## GIVEN RECORDS
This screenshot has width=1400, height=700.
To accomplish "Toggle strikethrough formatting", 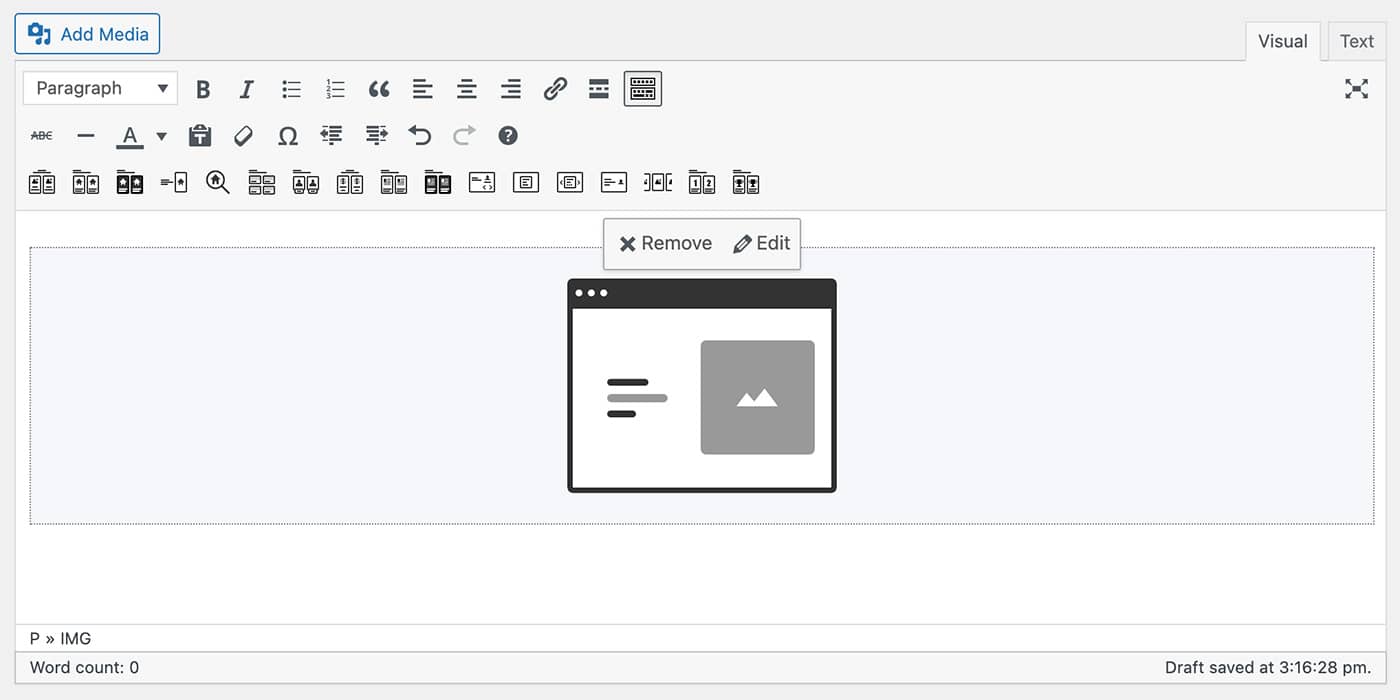I will (x=42, y=136).
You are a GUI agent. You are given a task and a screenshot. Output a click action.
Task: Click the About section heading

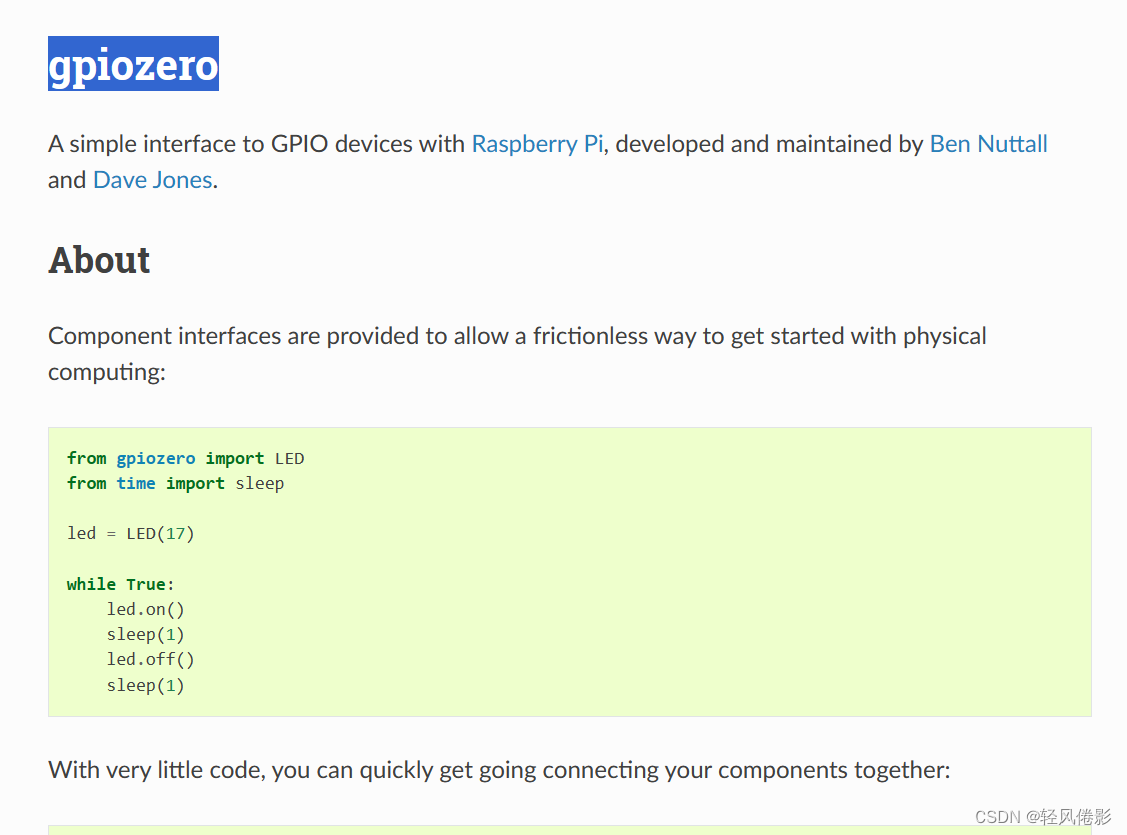pyautogui.click(x=99, y=260)
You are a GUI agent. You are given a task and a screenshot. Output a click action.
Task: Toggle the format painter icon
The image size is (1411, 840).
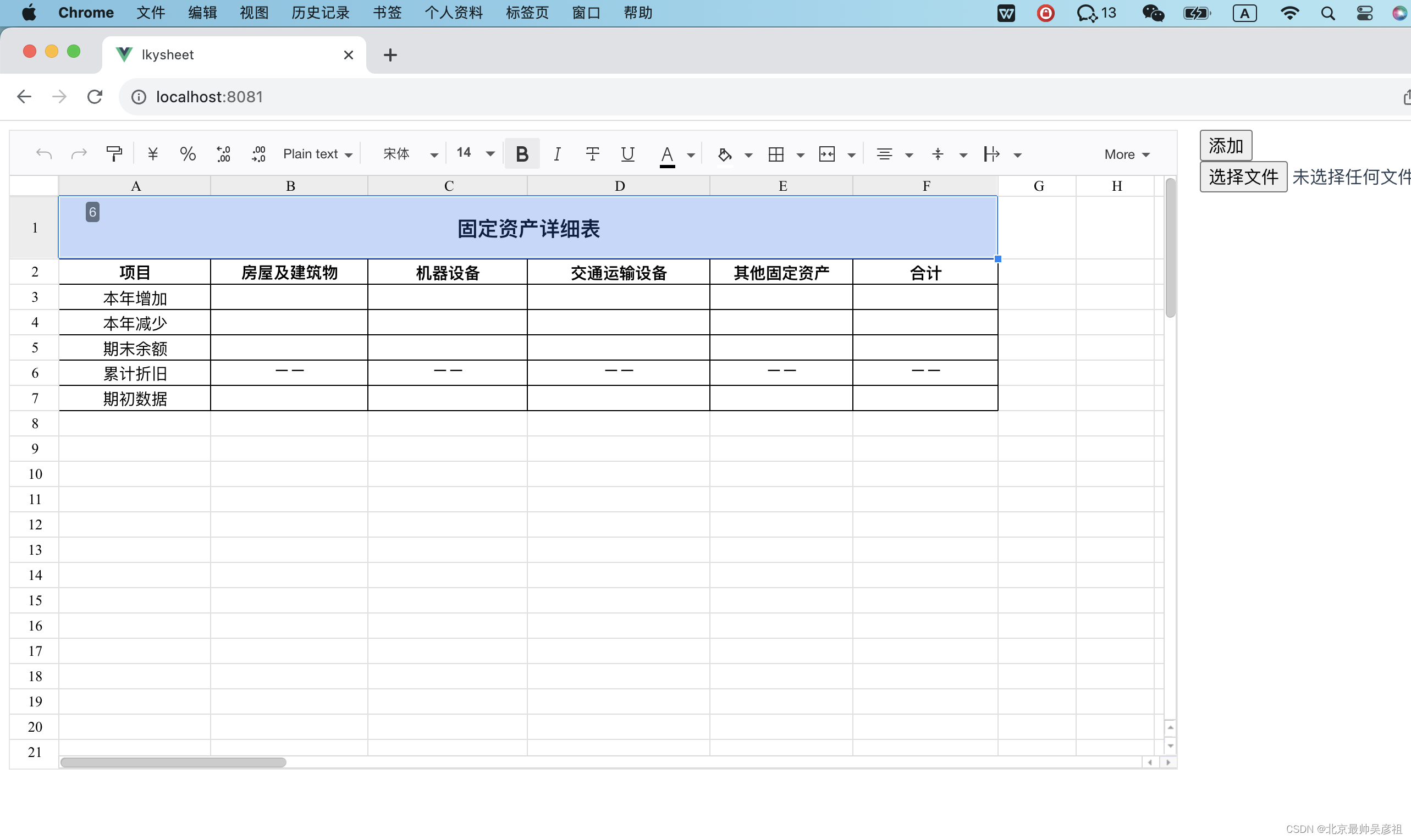[115, 153]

## WORK ITEM
Please repeat exactly the lines from the one containing "Task: Click the About section heading" through the last line of the records, both included, and leave out the pictures.

## WRITTEN ANSWER
Task: Click the About section heading

pyautogui.click(x=99, y=260)
You are a GUI agent. You are given a task and a screenshot. Output a click action.
Task: Toggle the format painter icon
The image size is (1411, 840).
[115, 153]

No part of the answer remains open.